报告时间：2018年9月13日（周四）16:30 - 17:30
报告题目：Robust Deep Learning with Noisy Labels
邀请人： 宫辰 教授
It is challenging to train deep neural networks robustly with noisy labels, as the capacity of deep neural networks is so high that they can totally overfit on these noisy labels. In this talk, I will introduce two advanced and orthogonal techniques in deep learning with noisy labels, namely "training on selected samples" and "estimating the noise transition matrix". (1) Motivated by the memorization effects of deep networks, which shows networks fit clean instances first and then noisy ones, we present a new paradigm called "Co-teaching" combating with noisy labels. We train two networks simultaneously. First, in each mini-batch data, each network filters noisy instances based on memorization effects. Then, it teaches the remained instances to its peer network for updating the parameters. (2) As noisy labels are corrupted from ground-truth labels by an unknown noise transition matrix, the accuracy of classifiers can be improved by estimating this matrix. However, such estimation is often inexact, which inevitably degenerates the accuracy of classifiers. The inexact estimation is due to either a heuristic trick, or the brutal-force learning by deep networks under a finite dataset. Thus, we present a human-assisted approach called "masking". The masking conveys human cognition of invalid class transitions, and naturally speculates the structure of the noise transition matrix. Given the structure information, we only learn the noise transition probability to reduce the estimation burden.

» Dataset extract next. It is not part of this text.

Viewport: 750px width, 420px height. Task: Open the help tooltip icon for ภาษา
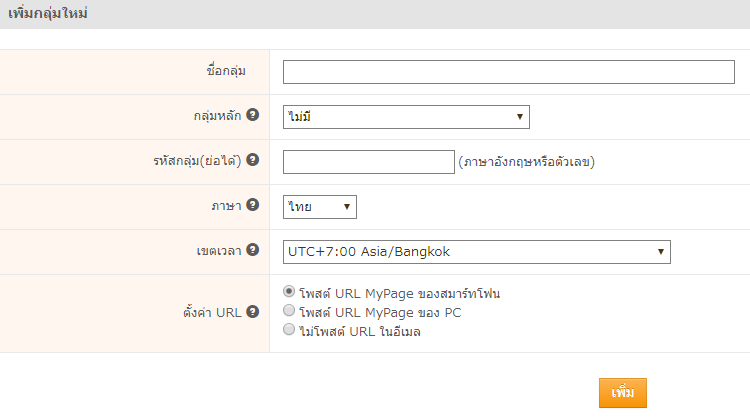tap(253, 205)
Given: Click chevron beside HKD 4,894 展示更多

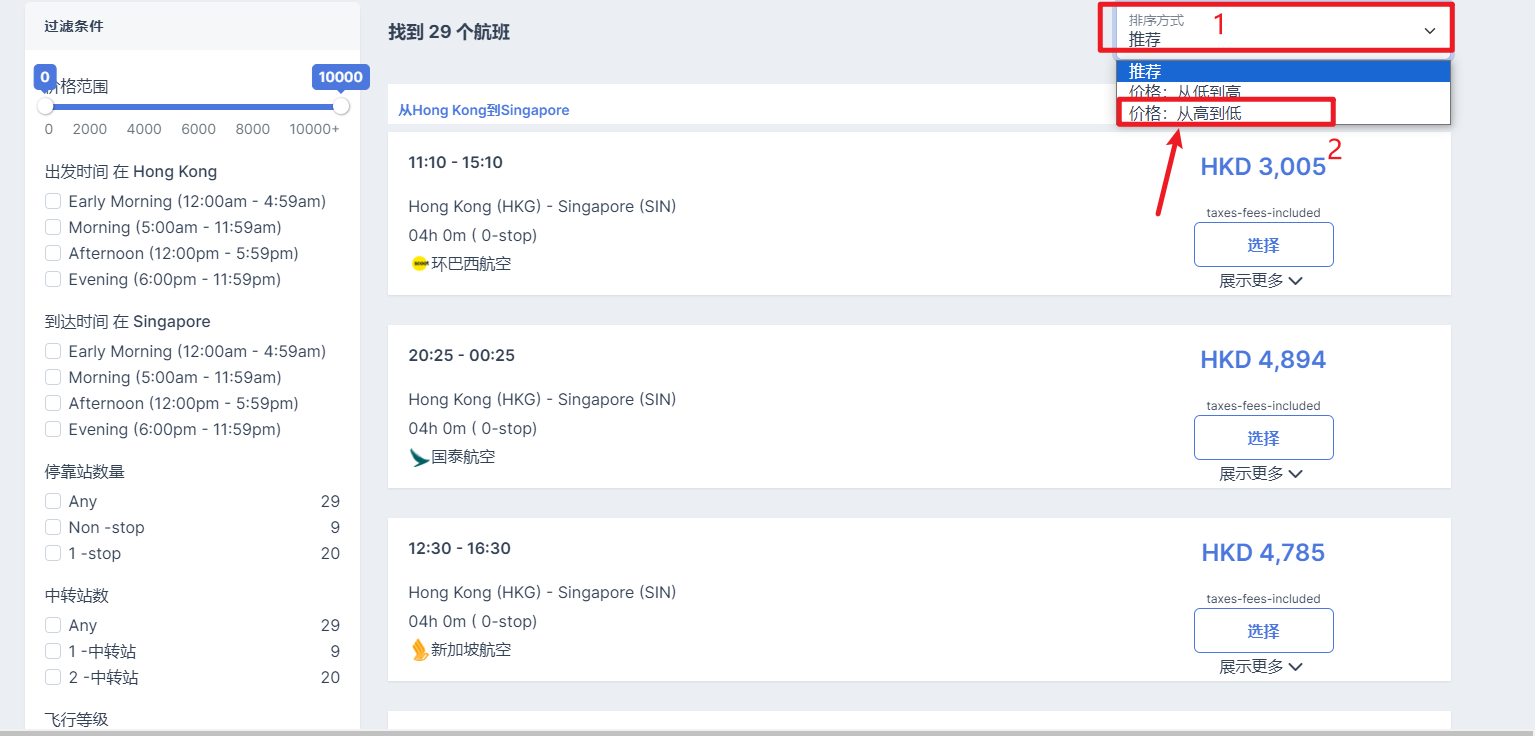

Bo Han is pursuing his Ph.D. degree under the supervision of Prof. Ivor W. Tsang at Centre for Artificial Intelligence, University of Technology Sydney, Australia. He is currently a visiting student working with Prof. Masashi Sugiyama and Dr. Gang Niu at Center for Advanced Intelligence Project, RIKEN, Japan. His current research interests lie in machine learning and its application. Specifically, his long-term goal is to develop intelligent systems, which learn from complex (uncertain, massive, interactive, and private) data.